Eligibility criteria

Migration into Jersey is permitted for foreign limited partnerships which:

  • are formed in a jurisdiction which does not prohibit continuance overseas;
  • do not have legal personality;
  • are solvent; and
  • make an application to the Jersey Financial Services Commission (JFSC) for continuance as a Jersey limited partnership registered under the Limited Partnerships (Jersey) Law 1994 (LP Law).

Application process for continuance

The application process for continuance is straightforward and includes the submission of:

  • a declaration signed by the general partner of the foreign limited partnership that the partnership meets the eligibility criteria; and
  • an application for a consent in respect of the partnership under the Control of Borrowing (Jersey) Order 1958.

Consideration will need to be given to whether the approval of the limited partners in the foreign limited partnership is required in order for the migration to proceed and what necessary changes to the limited partnership agreement are required to ensure that it complies with Jersey law.

There is no requirement in the regulations for the general partner of a foreign limited partnership to be a Jersey entity (however, see "Investment funds" below). Should this be desirable, the Companies (Jersey) Law 1991 already provides a statutory continuance process for foreign companies migrating into Jersey.

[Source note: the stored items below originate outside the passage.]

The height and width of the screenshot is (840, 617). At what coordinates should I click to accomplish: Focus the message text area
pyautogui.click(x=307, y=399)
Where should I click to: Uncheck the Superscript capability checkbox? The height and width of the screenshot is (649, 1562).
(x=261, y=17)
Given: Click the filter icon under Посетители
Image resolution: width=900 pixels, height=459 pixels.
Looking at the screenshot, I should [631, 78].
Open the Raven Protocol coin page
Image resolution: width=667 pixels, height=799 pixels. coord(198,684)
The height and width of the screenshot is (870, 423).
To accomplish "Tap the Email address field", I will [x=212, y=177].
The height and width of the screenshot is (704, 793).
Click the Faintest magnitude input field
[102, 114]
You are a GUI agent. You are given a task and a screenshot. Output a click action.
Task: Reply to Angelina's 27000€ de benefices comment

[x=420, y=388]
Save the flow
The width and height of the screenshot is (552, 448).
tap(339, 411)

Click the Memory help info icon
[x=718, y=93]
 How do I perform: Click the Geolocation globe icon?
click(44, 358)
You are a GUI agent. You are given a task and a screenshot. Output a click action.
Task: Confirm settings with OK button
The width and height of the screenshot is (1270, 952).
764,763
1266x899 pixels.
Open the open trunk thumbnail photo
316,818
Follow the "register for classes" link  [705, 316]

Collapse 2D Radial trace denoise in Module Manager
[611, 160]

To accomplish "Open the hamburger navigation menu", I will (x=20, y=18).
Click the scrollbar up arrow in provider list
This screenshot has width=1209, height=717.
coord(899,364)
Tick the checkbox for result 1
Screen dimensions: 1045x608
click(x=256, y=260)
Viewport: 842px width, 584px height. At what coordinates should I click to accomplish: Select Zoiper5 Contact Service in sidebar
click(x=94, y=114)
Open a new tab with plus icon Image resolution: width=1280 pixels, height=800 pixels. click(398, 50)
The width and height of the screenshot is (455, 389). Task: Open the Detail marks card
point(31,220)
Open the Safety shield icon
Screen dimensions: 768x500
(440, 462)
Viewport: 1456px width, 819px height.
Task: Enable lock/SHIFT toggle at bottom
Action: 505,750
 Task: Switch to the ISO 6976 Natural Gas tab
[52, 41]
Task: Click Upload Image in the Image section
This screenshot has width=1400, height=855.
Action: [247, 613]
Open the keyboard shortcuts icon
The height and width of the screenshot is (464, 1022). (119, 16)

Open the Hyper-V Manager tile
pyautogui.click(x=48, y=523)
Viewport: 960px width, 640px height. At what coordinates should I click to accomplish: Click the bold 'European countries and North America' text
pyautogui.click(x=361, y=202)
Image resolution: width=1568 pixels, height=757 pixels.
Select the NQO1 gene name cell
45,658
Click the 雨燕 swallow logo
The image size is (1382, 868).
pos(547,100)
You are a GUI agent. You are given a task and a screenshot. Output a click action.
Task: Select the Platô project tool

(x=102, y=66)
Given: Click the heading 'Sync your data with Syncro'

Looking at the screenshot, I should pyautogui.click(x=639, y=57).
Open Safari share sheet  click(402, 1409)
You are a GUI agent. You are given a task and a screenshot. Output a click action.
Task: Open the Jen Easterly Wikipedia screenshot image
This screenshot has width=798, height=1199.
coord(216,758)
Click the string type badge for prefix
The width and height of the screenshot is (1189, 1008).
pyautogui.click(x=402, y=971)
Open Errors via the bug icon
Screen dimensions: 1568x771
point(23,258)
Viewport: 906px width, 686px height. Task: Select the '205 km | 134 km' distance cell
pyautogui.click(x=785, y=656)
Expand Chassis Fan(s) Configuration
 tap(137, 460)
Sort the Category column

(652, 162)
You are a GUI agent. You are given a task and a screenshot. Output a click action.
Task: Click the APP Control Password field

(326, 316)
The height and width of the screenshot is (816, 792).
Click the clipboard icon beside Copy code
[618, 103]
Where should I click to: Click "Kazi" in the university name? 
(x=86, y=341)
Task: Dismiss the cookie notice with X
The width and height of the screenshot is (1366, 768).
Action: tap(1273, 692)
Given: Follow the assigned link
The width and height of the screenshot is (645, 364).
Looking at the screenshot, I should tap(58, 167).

Once the JFSC has approved an application for continuance, the Jersey registrar of limited partnerships will register the limited partnership under the LP Law and issue a certificate of continuance under the regulations.

Effect of certificate of continuance

The issue of the certificate of continuance by the Jersey registrar is conclusive evidence that a foreign limited partnership has complied with the regulations and that it has continued as a limited partnership within Jersey.

From the date of the certificate of continuance, the limited partnership is not treated as a limited partnership formed under the laws of a foreign jurisdiction and all assets and other property (including choses in action and rights to make capital calls) previously held or acquired by or on behalf of the limited partnership are taken to be the property of the limited partnership, held in accordance with the LP Law.

Critically, pursuant to the regulations, continuance does not:

  • create a new legal entity;
  • affect any partnership interest; or
  • affect any act or thing done before the continuance of the rights, powers, authorities, functions or obligations of the limited partnership, any partner or other person before its continuance.

Investment funds

Where a foreign limited partnership is an investment fund (or will be treated as an investment fund on migration into Jersey), it will be necessary to seek any further consents that may be required from the JFSC under the applicable legislation contemporaneously with the application for continuance.

For regulatory purposes, depending on the nature of the investment fund, the general partner of the investment fund may need to migrate into Jersey or transfer its interests to a Jersey entity prior to migrating into Jersey.